Monday, January 22, 2007

All of a sudden, its a burst

All of a sudden bursting with the explosive sensation of a "mass" inspiration. I feel like I cannot breath, but have to find a solitude location, and hide and write and write and write. Perhaps the balcony will proof an excellent location. I sit here, feeling a bit, frightened and lost. The surge of power and force crushing itself into me, burrying my soul into the depth of it and taking me over, like possessing me. It does possess me. It includes me and possesses me. It takes me somewhere I've never been, somewhere no one has been.

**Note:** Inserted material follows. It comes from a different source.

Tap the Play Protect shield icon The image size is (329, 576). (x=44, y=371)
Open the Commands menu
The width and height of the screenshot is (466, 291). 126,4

I've recently started spitting out the string of a long story. A parallel universe of my existence, a runaway location, a renegade world. It has been discovered, the portway opened, my heart ache with absolute fear... It is the depth of me. The soul of me. The abyss of me. The emptiness of me. The fullness of me. It is me in full raw flesh, exposed in its entirity, exposed to be touched, fundled, cuddles, reformed. Exposed to the very veins of it, the very nerves, the very bloody lines below the cut aside skin.

Sometimes I feel, when the story ends, I end, when the story carries, I carry. The story is me, and I am the story, and now we are facing the world, unsheltered by anything. All exposed to people's examination. The pressure is high, and the sensations overbearing. A cup of wine well drinken... an future well saluted... an inner revolution begun.